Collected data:
☆ ☆ ☆ ☆ ☆ ☆ ☆

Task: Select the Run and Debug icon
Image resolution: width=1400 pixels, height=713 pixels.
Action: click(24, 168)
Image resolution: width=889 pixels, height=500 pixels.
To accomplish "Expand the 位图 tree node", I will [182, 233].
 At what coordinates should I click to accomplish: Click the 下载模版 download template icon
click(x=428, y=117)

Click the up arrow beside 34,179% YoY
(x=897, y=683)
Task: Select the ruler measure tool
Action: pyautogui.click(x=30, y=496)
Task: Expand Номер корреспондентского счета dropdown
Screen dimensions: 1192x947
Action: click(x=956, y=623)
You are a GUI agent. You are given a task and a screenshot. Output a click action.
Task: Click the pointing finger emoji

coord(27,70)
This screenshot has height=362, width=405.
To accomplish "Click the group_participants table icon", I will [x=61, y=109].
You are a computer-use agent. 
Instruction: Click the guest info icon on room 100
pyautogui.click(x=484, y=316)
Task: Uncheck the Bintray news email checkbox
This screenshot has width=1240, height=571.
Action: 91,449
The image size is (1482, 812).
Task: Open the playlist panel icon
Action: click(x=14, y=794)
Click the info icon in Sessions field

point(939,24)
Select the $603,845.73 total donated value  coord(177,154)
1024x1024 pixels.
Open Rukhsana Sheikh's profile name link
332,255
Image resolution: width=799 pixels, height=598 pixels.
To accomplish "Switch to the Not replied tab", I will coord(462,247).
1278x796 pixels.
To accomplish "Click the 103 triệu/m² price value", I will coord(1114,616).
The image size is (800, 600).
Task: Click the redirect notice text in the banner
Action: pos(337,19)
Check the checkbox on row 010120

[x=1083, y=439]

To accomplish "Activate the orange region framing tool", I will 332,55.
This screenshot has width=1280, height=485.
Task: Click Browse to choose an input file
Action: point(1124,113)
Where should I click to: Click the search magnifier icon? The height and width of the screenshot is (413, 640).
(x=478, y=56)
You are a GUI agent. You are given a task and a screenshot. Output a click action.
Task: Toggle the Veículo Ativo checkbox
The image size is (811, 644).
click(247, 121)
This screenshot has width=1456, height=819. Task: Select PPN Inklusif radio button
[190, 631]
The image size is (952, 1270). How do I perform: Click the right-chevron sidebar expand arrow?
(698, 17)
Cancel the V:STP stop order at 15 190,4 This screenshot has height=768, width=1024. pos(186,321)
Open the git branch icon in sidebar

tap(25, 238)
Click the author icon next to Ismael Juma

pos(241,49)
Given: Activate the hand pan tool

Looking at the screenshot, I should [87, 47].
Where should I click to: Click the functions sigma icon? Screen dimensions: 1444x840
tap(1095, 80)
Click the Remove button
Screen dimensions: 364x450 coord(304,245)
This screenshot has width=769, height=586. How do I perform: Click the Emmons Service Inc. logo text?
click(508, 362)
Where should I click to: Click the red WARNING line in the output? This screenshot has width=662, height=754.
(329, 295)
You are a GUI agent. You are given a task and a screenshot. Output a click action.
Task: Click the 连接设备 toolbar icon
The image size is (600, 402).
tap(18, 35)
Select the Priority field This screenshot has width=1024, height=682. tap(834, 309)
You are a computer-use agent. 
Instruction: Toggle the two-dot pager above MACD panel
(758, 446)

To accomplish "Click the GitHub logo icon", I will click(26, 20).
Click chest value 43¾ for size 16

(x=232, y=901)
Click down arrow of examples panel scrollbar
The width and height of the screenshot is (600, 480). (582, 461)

☆ ☆ ☆ ☆ ☆ ☆ ☆

The line containing "Click the Remove button" marks where to begin; copy it and every later line exactly, through the end of the data.

_Response below_
Click the Remove button
Screen dimensions: 364x450 coord(304,245)
This screenshot has width=769, height=586. How do I perform: Click the Emmons Service Inc. logo text?
click(508, 362)
Where should I click to: Click the red WARNING line in the output? This screenshot has width=662, height=754.
(329, 295)
You are a GUI agent. You are given a task and a screenshot. Output a click action.
Task: Click the 连接设备 toolbar icon
The image size is (600, 402).
tap(18, 35)
Select the Priority field This screenshot has width=1024, height=682. tap(834, 309)
You are a computer-use agent. 
Instruction: Toggle the two-dot pager above MACD panel
(758, 446)

To accomplish "Click the GitHub logo icon", I will click(26, 20).
Click chest value 43¾ for size 16

(x=232, y=901)
Click down arrow of examples panel scrollbar
The width and height of the screenshot is (600, 480). (582, 461)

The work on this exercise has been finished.